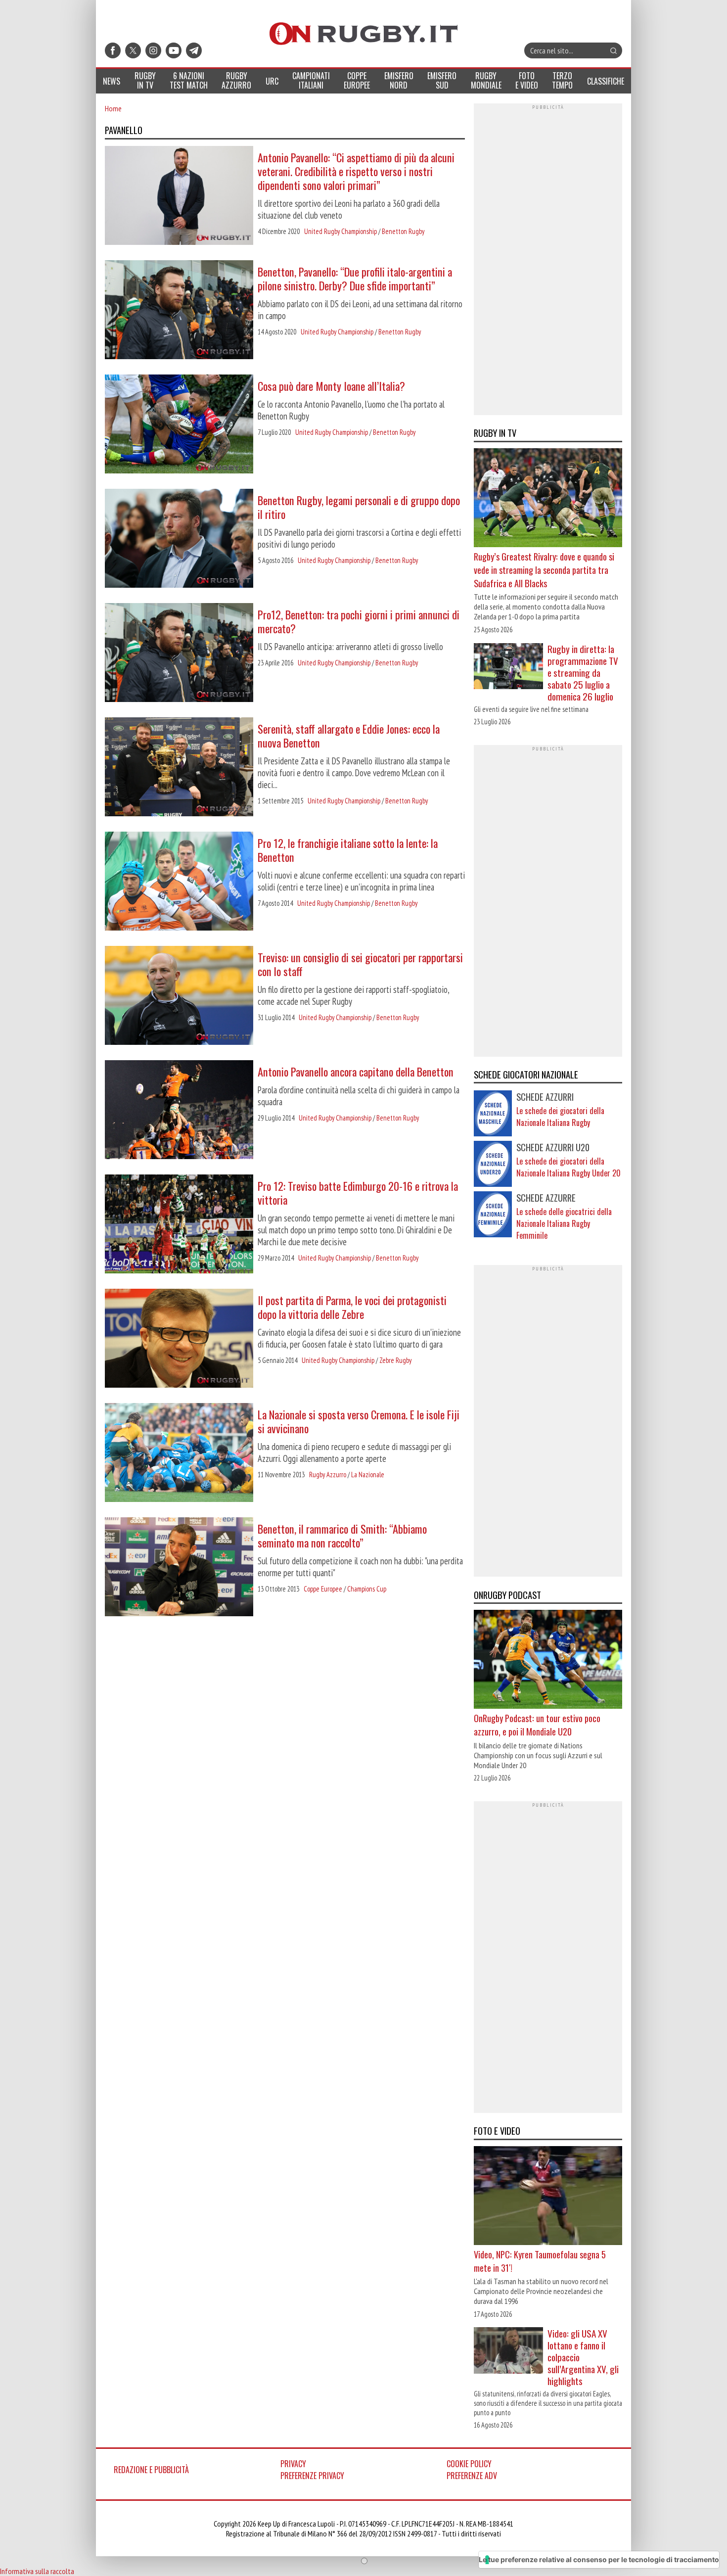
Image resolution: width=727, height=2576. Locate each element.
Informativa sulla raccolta (37, 2571)
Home (113, 108)
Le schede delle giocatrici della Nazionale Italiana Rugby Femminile (564, 1223)
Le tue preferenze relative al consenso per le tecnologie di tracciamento (599, 2559)
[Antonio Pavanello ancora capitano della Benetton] (179, 1110)
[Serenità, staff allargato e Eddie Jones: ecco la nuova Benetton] (179, 767)
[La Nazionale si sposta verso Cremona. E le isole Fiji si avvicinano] (179, 1453)
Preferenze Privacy (312, 2476)
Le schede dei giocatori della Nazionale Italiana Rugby (560, 1116)
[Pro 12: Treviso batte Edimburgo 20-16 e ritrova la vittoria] (179, 1224)
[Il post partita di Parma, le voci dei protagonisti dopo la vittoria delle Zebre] (179, 1339)
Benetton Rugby (403, 231)
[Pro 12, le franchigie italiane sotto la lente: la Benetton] (179, 882)
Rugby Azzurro (327, 1474)
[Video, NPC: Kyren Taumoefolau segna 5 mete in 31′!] (548, 2197)
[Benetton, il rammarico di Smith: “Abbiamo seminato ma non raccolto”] (179, 1567)
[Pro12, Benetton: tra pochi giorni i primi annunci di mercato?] (179, 653)
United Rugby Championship (340, 231)
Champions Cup (366, 1588)
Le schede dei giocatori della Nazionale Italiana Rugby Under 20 (568, 1167)
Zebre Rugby (395, 1360)
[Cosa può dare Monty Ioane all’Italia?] (179, 425)
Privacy (293, 2464)
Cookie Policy (469, 2464)
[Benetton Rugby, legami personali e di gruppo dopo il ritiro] (179, 539)
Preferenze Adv (472, 2476)
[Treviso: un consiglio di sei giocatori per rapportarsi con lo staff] (179, 996)
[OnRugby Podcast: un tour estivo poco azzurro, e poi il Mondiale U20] (548, 1660)
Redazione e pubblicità (151, 2470)
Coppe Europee (323, 1588)
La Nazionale (367, 1474)
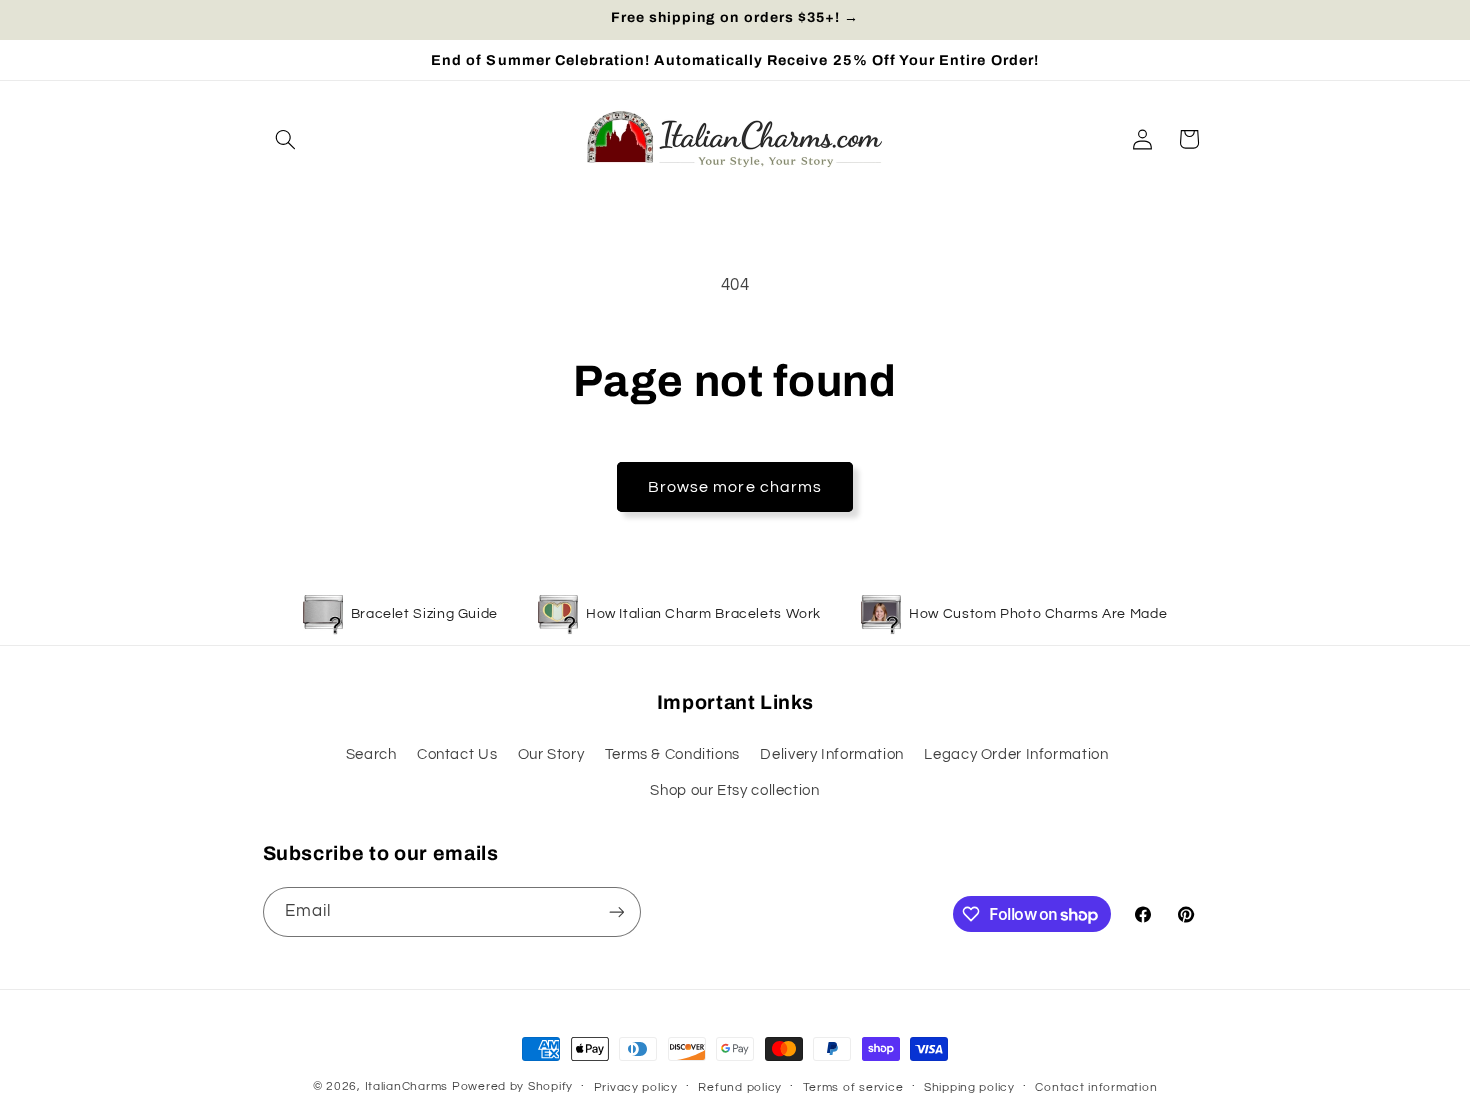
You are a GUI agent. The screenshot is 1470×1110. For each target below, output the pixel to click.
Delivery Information (832, 754)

# [WHAT YOU ARE ASKED TO DO]
Please transcribe only the lines in the records above running from the line that has "[Benetton, il rammarico" through the line that has "[Cosa può dare", both included, exactly as they appear.

# [SOLUTION FOR THIS TASK]
[Benetton, il rammarico di Smith: “Abbiamo seminato ma non raccolto”] (179, 1567)
[Pro12, Benetton: tra pochi giorni i primi annunci di mercato?] (179, 653)
United Rugby Championship (340, 231)
Champions Cup (366, 1588)
Le schede dei giocatori della Nazionale Italiana Rugby Under 20 (568, 1167)
Zebre Rugby (395, 1360)
[Cosa può dare Monty Ioane all’Italia?] (179, 425)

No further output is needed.